Saving only the best performing checkpoint

Hi,

Is there a parameter in config that allows us to save only the best performing checkpoint ?
Currently, multiple checkpoints are saved based on save_steps (, batch_size and dataset size). If we want to train the model for lets say 10 epochs and 7th epoch gives the best performance on validation set, then how can we just save the checkpoint from 7th epoch and ignore the rest.

Thanks.

3 Likes

There is no parameter for that yet, keeping this in mind for the future development of Trainer.

4 Likes

Is this implemented yet? If not, is there any other way to do this manually (read: hackishly) with the Trainer api? (Except of course, saving the model every step)

Hi Tanuj,
I have not seen any parameter for that. However, there is a workaround.
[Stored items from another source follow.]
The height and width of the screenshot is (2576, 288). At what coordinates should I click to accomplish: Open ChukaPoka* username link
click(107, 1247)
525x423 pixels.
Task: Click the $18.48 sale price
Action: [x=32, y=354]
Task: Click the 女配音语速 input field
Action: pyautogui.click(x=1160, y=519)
Use following combinations
evaluation_strategy =‘steps’,
eval_steps = 10, # Evaluation and Save happens every 10 steps
save_total_limit = 5, # Only last 5 models are saved. Older ones are deleted.
load_best_model_at_end=True,

When I tried with the above combination, at any time 5 previous models will be saved in output directory, but if the best model is not one among them, it will keep the best model as well. So it will be 1 + 5 models. You can change save_total_limit = 1 so it will serve your purpose

4 Likes

An option to use Keras callback:

@sgugger So if I understand this correctly, in this post Checkpoints and disk storage - #9 by sgugger you actually “confirm” that the proposed configuration from @karthikcs will actually achieve the asked functionality (from the original question), namely having

save_total_limit=1

will actually save and load ONLY the best performing checkpoint (save because the best is always on top and “never gets deleted”, load because there is only one endpoint left). Is this correct?

8 Likes

this is a great question. was it ever clarified?

1 Like

Can confirm that setting save_total_limit to whatever you want, even 1, will not interfere with Trainer’s ability to load the best model at end. Look at the source:

First, _sorted_checkpoints prioritizes checkpoints to keep while also making sure not to delete the best model, by rotating the best model to the front of the queue:

        checkpoints_sorted = [checkpoint[1] for checkpoint in checkpoints_sorted]
        # Make sure we don't delete the best model.
        if self.state.best_model_checkpoint is not None:
            best_model_index = checkpoints_sorted.index(str(Path(self.state.best_model_checkpoint)))
            for i in range(best_model_index, len(checkpoints_sorted) - 2):
                checkpoints_sorted[i], checkpoints_sorted[i + 1] = checkpoints_sorted[i + 1], checkpoints_sorted[i]
        return checkpoints_sorted

Finally, after sorting, if save_total_limit=1, this number is actually increased to 2, so that you always keep the best model:

        # If save_total_limit=1 with load_best_model_at_end=True, we could end up deleting the last checkpoint, which
        # we don't do to allow resuming.
        save_total_limit = self.args.save_total_limit
        if (
            self.state.best_model_checkpoint is not None
            and self.args.save_total_limit == 1
            and checkpoints_sorted[-1] != self.state.best_model_checkpoint
        ):
            save_total_limit = 2

What I am looking to do is save checkpoints frequently as not to waste compute time if I need to restart (so I set save_total_limit = 5 and save often). But I also want to keep bigger steps, like epochs, for future analysis for training rate success and so on. I definitely need to delete smaller steps because then I quickly use up the space. Is there an option to do this? Thanks!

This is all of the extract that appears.